Thanks for making this happen.

>  include/linux/tcp.h      |  3 ++-
>  include/net/inet_sock.h  |  6 +++++-
>  include/net/tcp.h        |  1 +
>  include/uapi/linux/tcp.h |  1 +
>  net/ipv4/af_inet.c       | 31 ++++++++++++++++++++++++-------
>  net/ipv4/tcp.c           | 35 ++++++++++++++++++++++++++++++++++-
>  net/ipv4/tcp_fastopen.c  | 33 +++++++++++++++++++++++++++++++++
>  net/ipv4/tcp_ipv4.c      |  7 ++++++-
>  net/ipv6/tcp_ipv6.c      |  5 +++++
>  9 files changed, 111 insertions(+), 11 deletions(-)
--- --- ---
#### Tasks
a – Reproduce the patch summary starting at "Thanks for making" and ending at "insertions(+), 11 deletions(-)", swapping "insertions" for "additions".
b – Which files in the net/ipv4 directory appear in the patch summary?
The listing that comes next has no connection to the patch summary.

#### Recorded information
--- --- ---
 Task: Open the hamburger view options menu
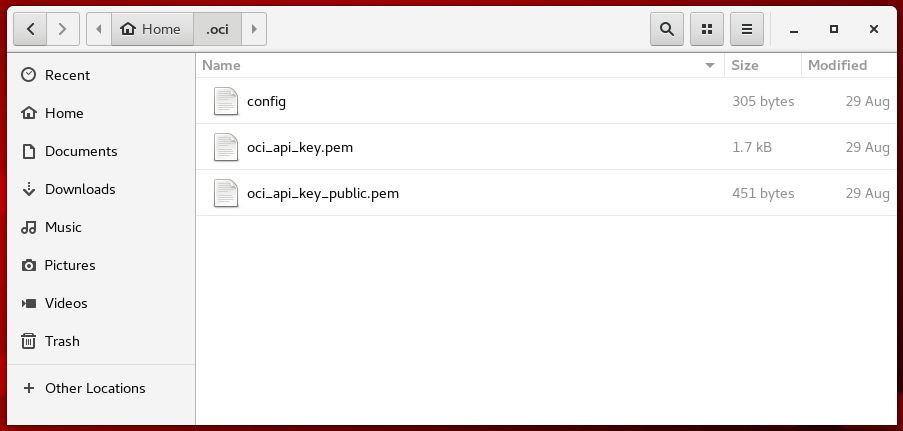747,29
--- --- ---
#### Expected answers
a –
Thanks for making this happen.

>  include/linux/tcp.h      |  3 ++-
>  include/net/inet_sock.h  |  6 +++++-
>  include/net/tcp.h        |  1 +
>  include/uapi/linux/tcp.h |  1 +
>  net/ipv4/af_inet.c       | 31 ++++++++++++++++++++++++-------
>  net/ipv4/tcp.c           | 35 ++++++++++++++++++++++++++++++++++-
>  net/ipv4/tcp_fastopen.c  | 33 +++++++++++++++++++++++++++++++++
>  net/ipv4/tcp_ipv4.c      |  7 ++++++-
>  net/ipv6/tcp_ipv6.c      |  5 +++++
>  9 files changed, 111 additions(+), 11 deletions(-)

b –
net/ipv4/af_inet.c
net/ipv4/tcp.c
net/ipv4/tcp_fastopen.c
net/ipv4/tcp_ipv4.c